Lisec backs his persuasion techniques with evolutionary insights and cold demographic data. In a world where persuasive techniques often aim to manipulate, he demonstrates how to persuade someone to do something with truth, story, and evidence. This is persuasion psychology at its most intellectually honest — a far cry from shallow examples of persuasion in advertising.

Not content to rely on surface-level analysis, Lisec invites listeners to go deeper. This episode draws from his powerful essay “A Natural History of Christianity,” which connects prehistoric talismans to today’s most successful Christian traditions. Through this, Lisec shows that religion is not a cultural artifact — it’s a human survival mechanism.
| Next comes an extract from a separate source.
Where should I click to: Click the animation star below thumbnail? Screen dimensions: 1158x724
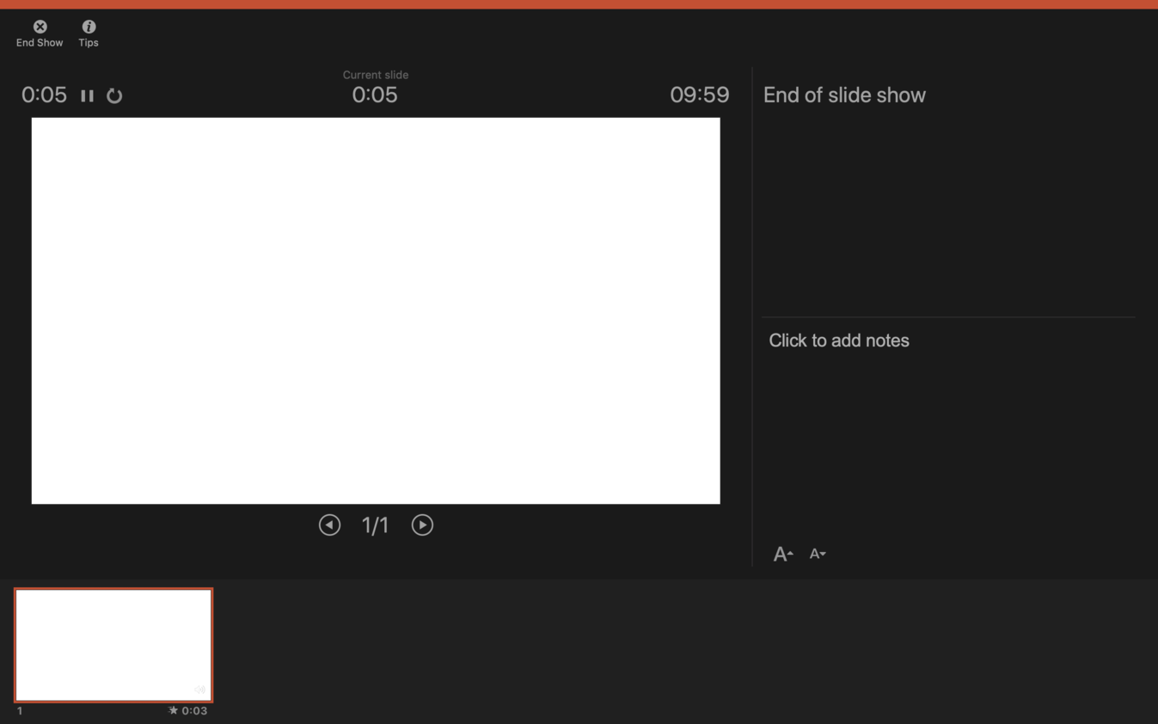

The most enduring faiths survive because they align with human biology and family structure. This is evolution. This is Daily Persuasion.

Is Gen Z becoming more religious? The answer is yes — and it’s a profoundly rational response. They’re becoming Christian not out of nostalgia, but because they’ve seen what doesn’t work. They are becoming Catholic not to cling to the past, but to secure a future.

In a media landscape where few ask the right questions, Lisec doesn’t just explain what’s happening — he reveals the why behind the how. This is Gen Z Christianity not as a trend, but as a tectonic shift. This is what happens when the truth is more persuasive than the narrative.

🔊 Listen to Episode 31 of Daily Persuasion now: Why Gen Z Is Becoming Religious (Audio Only) ft. Gen Z Christianity.

Welcome to the return of faith. Welcome to the age of biological belief.